In a statement on its website, the group says it would be shutting down in mid-October. During its existence it was active in trying to get technology conferences to draft codes of conduct that would make women feel welcome and also tried to get men to aid in this process.
Kicked off by Linux kernel developer Valerie Aurora and open source advocate and developer Mary Gardiner in February 2011 (seen above), the former functioned as executive director and the latter as her deputy. The group began promisingly, but then developed a streak of authoritarianism, seeking to coerce others to do its will.
This manifested itself largely in attempts to force conference organisers to adopt draconian codes of conduct. In 2013, Aurora was very much in the public eye when she forced the organisers of the Security BSides conference in San Francisco to cancel a talk that she deemed unsuitable.
Though Aurora tried her level best to make out that she had been asked to look over the conference programme by the organisers, it became apparent that she was the one who had poked her nose into the whole affair and tried to muscle the organisers into cancelling the talk.
In the statement about shutting down, the group said that late last year, Aurora had decided to step down and concentrate on running training programmes. Gardiner did not want to take over as executive director so a new executive director was hired out of 130 applicants, but, according to the statement, this did not work out.
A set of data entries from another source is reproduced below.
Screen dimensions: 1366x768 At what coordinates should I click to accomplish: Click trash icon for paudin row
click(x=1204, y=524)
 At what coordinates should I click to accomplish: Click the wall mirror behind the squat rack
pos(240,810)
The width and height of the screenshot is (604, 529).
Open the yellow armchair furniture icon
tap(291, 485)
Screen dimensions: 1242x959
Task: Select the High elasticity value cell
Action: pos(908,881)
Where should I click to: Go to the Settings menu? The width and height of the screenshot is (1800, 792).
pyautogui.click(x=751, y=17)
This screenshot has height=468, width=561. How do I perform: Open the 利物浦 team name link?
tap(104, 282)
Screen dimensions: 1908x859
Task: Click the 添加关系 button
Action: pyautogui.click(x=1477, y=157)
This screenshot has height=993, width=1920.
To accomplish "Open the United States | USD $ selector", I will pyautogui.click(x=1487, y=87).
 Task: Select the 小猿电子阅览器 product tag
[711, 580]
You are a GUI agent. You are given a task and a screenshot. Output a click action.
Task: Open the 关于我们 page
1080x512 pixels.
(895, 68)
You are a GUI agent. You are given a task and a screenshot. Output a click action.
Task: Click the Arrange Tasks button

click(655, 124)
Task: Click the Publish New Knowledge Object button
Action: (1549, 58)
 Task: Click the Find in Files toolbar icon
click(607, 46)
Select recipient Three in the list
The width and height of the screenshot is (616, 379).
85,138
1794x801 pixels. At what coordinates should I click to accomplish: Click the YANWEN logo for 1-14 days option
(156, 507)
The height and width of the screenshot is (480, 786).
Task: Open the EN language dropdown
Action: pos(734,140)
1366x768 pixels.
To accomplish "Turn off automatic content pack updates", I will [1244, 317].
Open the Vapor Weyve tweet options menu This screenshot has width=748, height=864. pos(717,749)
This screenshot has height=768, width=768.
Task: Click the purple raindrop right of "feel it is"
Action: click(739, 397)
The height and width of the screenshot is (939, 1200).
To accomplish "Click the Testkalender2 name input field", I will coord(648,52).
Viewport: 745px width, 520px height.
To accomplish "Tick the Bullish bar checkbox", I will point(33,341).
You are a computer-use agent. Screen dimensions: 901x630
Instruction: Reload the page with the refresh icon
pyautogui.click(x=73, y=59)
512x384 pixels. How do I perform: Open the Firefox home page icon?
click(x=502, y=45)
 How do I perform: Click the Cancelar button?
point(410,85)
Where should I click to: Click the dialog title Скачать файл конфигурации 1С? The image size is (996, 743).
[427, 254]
"We considered running a second ED (executive director) search, but it had become clear to the board that the success of the Ada Initiative was very much a product of its two founders, and was a direct result of their experiences, skills, strengths and passions. We felt the likelihood of finding a new ED who could effectively fit into Valerie’s shoes was low. We also considered several other options for continuing the organisation, including changing its programmes, or becoming volunteer-only.
"After much deliberation, the board decided to do an orderly shutdown of the Ada Initiative, in which the organisation would open source all of our remaining knowledge and expertise in freely reusable and modifiable form. We don’t feel like non-profits need to exist forever. The Ada Initiative did a lot of great work, and we are happy about it."
Whether Aurora and Gardiner felt like it or not, non-profits have to keep going – and those who run them must be prepared to be stoic and carry on. If Richard Stallman, the founder of the GNU Project and the Free Software Foundation, had given up after four or five years, one can only imagine what state the free and open source software community would be in today – or whether there would be any such community at all.
Unlike many non-profits which suffer due to lack of funds, The Ada Initiative did not lack money to run the organisation if one goes by the statements for the first three years. In the very first year, the amount raised was over $US130,000, most of which was spent on the two co-founders.
In subsequent years, the revenue rose, to a little more than $US216,000 and then to $US320,000. Accounts for 2014 are not yet available publicly.
The organisation under-achieved a great deal and this led to even close supporters, like self-styled computer journalist Bruce Byfield, an adviser, quitting his role in frustration.
In sharp contrast to the Ada Initiative, the GNOME Foundation has been running an outreach programme for women that has been a marked success and has placed many women in free and open source software roles. This project is ably run by Red Hat's Marina Zhurakinskaya, aided by Karen Sandler, a former head of the Foundation. Of course, Zhurakinskaya has little baggage when it comes to ideology and is focused on practical outcomes.
There are some questions as to whether Aurora, given her background, was the right person to run such a project. When people are the product of extreme situations, their reactions also tend to be extreme.